Patricia Chapple Wright, PhD is an accomplished American primatologist, anthropologist, and conservationist. Considered to be one of the world’s foremost expert on lemurs, Wright is best known for her 26-year study of social and family interactions of wild lemurs in Ranomafana National Park, Madagascar. She is the founder of the Institute for the Conservation of Tropical Environments (ICTE) and Centre ValBio (CVB). Wright has worked extensively on conservation. In the late 1980s she spearheaded an integrated conservation and development project that, in 1991, led to the establishment of Ranomafana National Park.
Wright obtained a Bachelor’s degree in Biology in 1966 from Hood College. Wright’s first job was in Boston at Harvard Medical School as a lab technician. Nex,t she worked for the Department of Social Services, as a caseworker, in NYC, quitting her job to be a mother and housewife. In the 1960s she bought an owl monkey from a NYC pet store in the village. To learn more about their father care system, she and her family traveled to Peru to see the owl monkeys in their native habitat. Her enthusiasm sent her back to school to become a primatologist. She later went on to obtain her Ph.D. in Anthropology from City University of New York in 1985 under the direction of Dr. Warren Kinzey.
In 1986 primatologist Dr. Patricia Wright traveled to Madagascar in search of the Greater Bamboo Lemur, a plenteous species in the subfossil lemur sites of the north but believed to have gone extinct in the recent past. After searching in all of the southeastern forests where sightings had been recorded decades before, Patricia and her team focused the search on the forests of Ranomafana because of the extensive stands of giant bamboo that were observed there. Patricia had a hunch that if a bamboo lemur could be found anywhere, it would probably be where its main dietary need was plentiful. The hunch proved fruitful when not only was the Greater Bamboo Lemur rediscovered but one that had not been known to exist was also found. The new species was named Hapalemur aureus, the Golden Bamboo Lemur.
Not long after research on the newly discovered populations of bamboo lemurs began Patricia learned that local villagers had been hired by timber exploiters to harvest the larger trees. Patricia’s guide told her that a man could earn one dollar for every canopy tree he could cut and carry on his shoulder to the road. Chopping trees was the best way for a person to make money. Patricia knew that this would certainly mark the end for the lemurs and action needed to be taken. Patricia traveled 2 days to get to Madagascar’s capital city Antananarivo to discuss the problem with the Department of Water and Forest. The man who sat behind a padded bullet-proof door and huge desk listened to her concerns for the habitat of a new species. He agreed that the forest should be protected as a national park but it would take money to delineated boundaries and convince people not to cut down the forest or hunt lemurs; border patrols would need to be hired. The man said he had full confidence that Patricia could find the money. Though the task was daunting, the researcher made the commitment to save the forest but she knew she could not be successful without the help of other people. She began to build relationships with funding organizations as well as the people living in the villages around the forest of Ranomanfana.

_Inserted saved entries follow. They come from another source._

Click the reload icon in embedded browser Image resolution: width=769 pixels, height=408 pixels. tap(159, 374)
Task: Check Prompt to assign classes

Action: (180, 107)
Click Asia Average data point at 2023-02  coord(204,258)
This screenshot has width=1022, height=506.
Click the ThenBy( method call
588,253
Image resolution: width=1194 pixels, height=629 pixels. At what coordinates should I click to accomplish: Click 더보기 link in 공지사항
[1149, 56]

Ranomanfana National Park (RNP) was inaugurated on May 31, 1991. The 43,500 hectares park contains mountainous rainforest and protects 12 species of lemurs, as well as untold species of chameleons, birds, frogs, tenrecs, and carnivores. The protection of its biodiversity depended on the relationships built with the local people. Patricia had made 7 expeditions to meet with village leader and ask about what they would need in order to replace the value of the materials they were extracting from the forest. Each leader responded with a similar list: a clinic to replace the medicinal plants, agricultural expertise and fertilizer for farming to replace the slash-and-burn cultivation,schools for their children and a real soccer ball. It was a giant task to be the leader of a pioneer project melding improvement of village economies with protecting a huge forest filled with unique biodiversity. This would be a conservation project based on science and research, one of the first in Madagascar. In 2007 Ranomafana National Park became part of a UNESCO World Heritage Site Cluster, an international honor and a tribute to its success.